In the FIG. 6 embodiment, the flow of refrigerant is passing from the header and into the bi-flow piston assembly 41, such that the piston 42 is moved to the far left. In this position, the refrigerant is free to flow from the manifold 22 and between the flutes 44 to pass around a periphery of the piston 42. While the central opening 43 is still open, there is very little, if any refrigerant in the tube 34 since the refrigerant flow is most likely to travel by way of the least resistant path, directly from the manifold 22 and around the periphery of the piston 42.

Claims

1. A parallel flow heat exchanger arrangement for a heat pump comprising:

a header defining in a cooling mode an inlet header, said inlet header having an inlet opening for conducting the flow of fluid into said inlet header and a plurality of outlet openings for conducting the flow of fluid from said inlet header;

a plurality of channels aligned in a substantially parallel relationship and fluidly connected to said plurality of outlet openings for conducting the flow of fluid from said inlet header;

a tube disposed within said inlet header and being fluidly connected at an inlet end to said inlet opening, said tube extending substantially the length of said inlet header and a having a plurality of openings formed therein for conducting the flow of refrigerant from said tube to said inlet header; and,

a bi-flow piston assembly disposed at the inlet end of said tube, said piston assembly having a floating piston being adapted to selectively operate in response to the flow of refrigerant in a first position in a cooling mode condition to expand liquid refrigerant to a two-phase condition prior to entering said tube or in a second position in a heating mode condition to permit the flow of refrigerant directly from said header to said piston assembly without passing through said tube.

2. The parallel flow heat exchanger as set forth in claim 1 wherein said plurality of openings includes openings of different sizes.

3. The parallel flow heat exchanger as set forth in claim 2 wherein said differently sized openings are generally larger toward a downstream end of said tube.

4. The parallel flow heat exchanger as set forth in claim 1 wherein a number of said plurality of openings is substantially equal to the number of said plurality of channels.

5. The parallel flow heat exchanger as set forth in claim 4 wherein said plurality of openings have their respective axes aligned with the respective axes of said plurality of channels.

6. The parallel flow heat exchanger as set forth in claim 4 wherein said plurality of openings have their axes aligned substantially normal to the respective axes of said plurality of channels.
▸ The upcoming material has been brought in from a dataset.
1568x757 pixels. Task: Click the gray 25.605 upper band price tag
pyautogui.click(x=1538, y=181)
7. The parallel flow heat exchanger as set forth in claim 1 wherein said heat exchanger comprises an A-coil and includes:

a second header defining in a cooling mode condition a second inlet header, said second inlet header having an inlet opening for conducting the flow of fluid into said second inlet header and a second plurality of outlet openings for conducting the flow of fluid from said second inlet header;

a second plurality of channels aligned in substantial parallel relationship and fluidly connected to said second plurality of outlet openings for conducting the flow of fluid from said second inlet header;

a second tube disposed within second inlet header and being fluidly connected at an inlet end to an inlet opening, said second tube extending substantially the length of said second inlet header and having a second plurality of openings formed therein for conducting the flow of refrigerant from said second tube to said second inlet header; and,

a second bi-flow piston assembly disposed at the inlet end of said second tube, said second piston assembly having a floating piston being adapted to selectively operate in response to the flow of refrigerant in a first position in a cooling mode condition to expand liquid refrigerant to a two-phase condition prior to its entering said tube or in a second position in a heating mode condition to permit the flow of refrigerant directly from said second header to said piston assembly without passing through said second tube.
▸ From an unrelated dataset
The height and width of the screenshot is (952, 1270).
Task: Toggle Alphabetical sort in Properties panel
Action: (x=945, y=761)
8. A method of promoting uniform refrigerant flow from a header of a heat pump heat exchanger defining an inlet header during a cooling mode of operation to a plurality of parallel minichannels fluidly connected thereto, comprising the steps of:

forming a tube with an inlet end, a downstream end and a plurality of openings therebetween;

mounting said tube within said inlet header such that it extends substantially the length of said inlet header; to allow refrigerant to flow into said inlet end and through said tube and out of said plurality of openings into said inlet header prior to flowing into said plurality of parallel minichannels; and

providing an piston assembly disposed at said inlet end of said tube, said piston assembly having a floating piston being adapted to operate in response to the flow of refrigerant in a first position during cooling mode operation to expand liquid refrigerant to a two-phase condition prior to entering said inlet header and to operate in a second position during heating mode operation to cause the refrigerant to flow directly from said header to said piston assembly without passing through said tube.

9. The method as set forth in claim 8 wherein said plurality of openings include openings of different sizes.

10. The method as set forth in claim 9 wherein said differently sized openings are generally larger toward a downstream end of said tube.

11. The method as set forth in claim 8 wherein the number of said plurality of openings is substantially equal to the number of said plurality of channels.

12. The method as set forth in claim 11 wherein said plurality of openings have their respective axes aligned with the respective axes of said plurality of channels.

13. The method as set forth in claim 11 wherein said plurality of openings have their axes aligned substantially normal to the respective axes of said plurality of channels.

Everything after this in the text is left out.